Closed daveauerbach closed 2 years ago

daveauerbach commented 2 years ago

Pebble appears to not work correctly when pyspark is imported.

Note that when a hung python process is interupted, the following stacktrace is observed:

python jyn/test_multi_simple.py 
About to call test function in new process
Test function started, waiting for results
inside test function
^CTraceback (most recent call last):
  File "jyn/test_multi_simple.py", line 16, in <module>
    res = future.result()
  File "/Users/daveauerbach/.pyenv/versions/3.7.10/lib/python3.7/concurrent/futures/_base.py", line 430, in result
    self._condition.wait(timeout)
  File "/Users/daveauerbach/.pyenv/versions/3.7.10/lib/python3.7/threading.py", line 296, in wait
    waiter.acquire()
KeyboardInterrupt

Repro: 1) In a clean environment:

pip install pebble
pip install pyspark

2) Demo code:

import pyspark

from pebble import ProcessPool

EXECUTOR = ProcessPool(max_workers=1)

def temp():
    print("inside test function")

print("About to call test function in new process")
future = EXECUTOR.schedule(temp)
print("Test function started, waiting for results")
res = future.result()
print("Test success")
daveauerbach commented 2 years ago

Interestingly, if the pebble import happens first, the failure doesn't occur. However, this can't always be guaranteed if pebble is being used within library code that the spark code is using.

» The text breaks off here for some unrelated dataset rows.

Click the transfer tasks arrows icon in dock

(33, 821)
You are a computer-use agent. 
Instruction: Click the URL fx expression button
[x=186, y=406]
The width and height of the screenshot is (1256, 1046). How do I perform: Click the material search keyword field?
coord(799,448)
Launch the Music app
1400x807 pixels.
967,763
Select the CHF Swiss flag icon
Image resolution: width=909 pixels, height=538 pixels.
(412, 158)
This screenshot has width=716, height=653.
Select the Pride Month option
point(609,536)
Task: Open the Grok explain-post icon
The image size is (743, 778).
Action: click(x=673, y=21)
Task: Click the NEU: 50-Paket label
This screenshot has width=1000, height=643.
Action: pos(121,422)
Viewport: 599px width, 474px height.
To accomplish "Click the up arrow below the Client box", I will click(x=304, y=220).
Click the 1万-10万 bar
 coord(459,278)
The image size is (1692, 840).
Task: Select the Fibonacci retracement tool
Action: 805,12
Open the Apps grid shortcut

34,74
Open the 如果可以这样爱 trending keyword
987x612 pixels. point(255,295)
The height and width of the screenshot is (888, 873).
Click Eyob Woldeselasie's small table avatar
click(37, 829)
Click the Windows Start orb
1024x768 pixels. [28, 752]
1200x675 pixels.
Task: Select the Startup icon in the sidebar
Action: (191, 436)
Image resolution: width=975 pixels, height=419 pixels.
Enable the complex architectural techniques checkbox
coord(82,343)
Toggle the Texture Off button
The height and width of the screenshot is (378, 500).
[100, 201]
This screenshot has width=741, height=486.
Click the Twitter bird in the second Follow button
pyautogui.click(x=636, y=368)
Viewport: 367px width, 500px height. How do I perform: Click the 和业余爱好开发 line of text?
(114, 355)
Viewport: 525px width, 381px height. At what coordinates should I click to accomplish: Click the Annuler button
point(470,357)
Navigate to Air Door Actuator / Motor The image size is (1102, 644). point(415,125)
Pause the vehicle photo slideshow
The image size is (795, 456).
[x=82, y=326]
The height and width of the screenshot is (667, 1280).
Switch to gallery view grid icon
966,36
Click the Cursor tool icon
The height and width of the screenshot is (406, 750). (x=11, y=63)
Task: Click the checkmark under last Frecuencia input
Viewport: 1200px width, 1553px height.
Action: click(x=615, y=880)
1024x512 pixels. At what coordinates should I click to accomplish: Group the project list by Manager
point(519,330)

noxdafox commented 2 years ago

I am afraid pyspark and Python multiprocessing don't go along together.

Reason is Spark itself is a platform designed to distribute workload onto multiple nodes and therefore it does not account the use of native multiprocessing. Moreover, where would you expect your processes to be spawned? On the driver or on the workers themselves? How would you instruct Spark to do so?

To reinforce the thesis, this is the result with standard multiprocessing pool.

import pyspark

from multiprocessing import Pool

EXECUTOR = Pool()

def temp():
    print("inside test function")

print("About to call test function in new process")
future = EXECUTOR.apply_async(temp)
print("Test function started, waiting for results")
res = future.get()
print("Test success")

Running it results in a visible crash followed by the process hanging exactly as for Pebble.

$ python test.py
About to call test function in new process
Test function started, waiting for results
Process ForkPoolWorker-1:
Traceback (most recent call last):
  File "/usr/lib/python3.9/multiprocessing/process.py", line 315, in _bootstrap
    self.run()
  File "/usr/lib/python3.9/multiprocessing/process.py", line 108, in run
    self._target(*self._args, **self._kwargs)
  File "/usr/lib/python3.9/multiprocessing/pool.py", line 114, in worker
    task = get()
  File "/usr/lib/python3.9/multiprocessing/queues.py", line 368, in get
    return _ForkingPickler.loads(res)
AttributeError: Can't get attribute 'temp' on <module '__main__' from '/home/noxdafox/test.py'>
noxdafox commented 2 years ago

Closing this issue, please re-open it again in case of further discussion.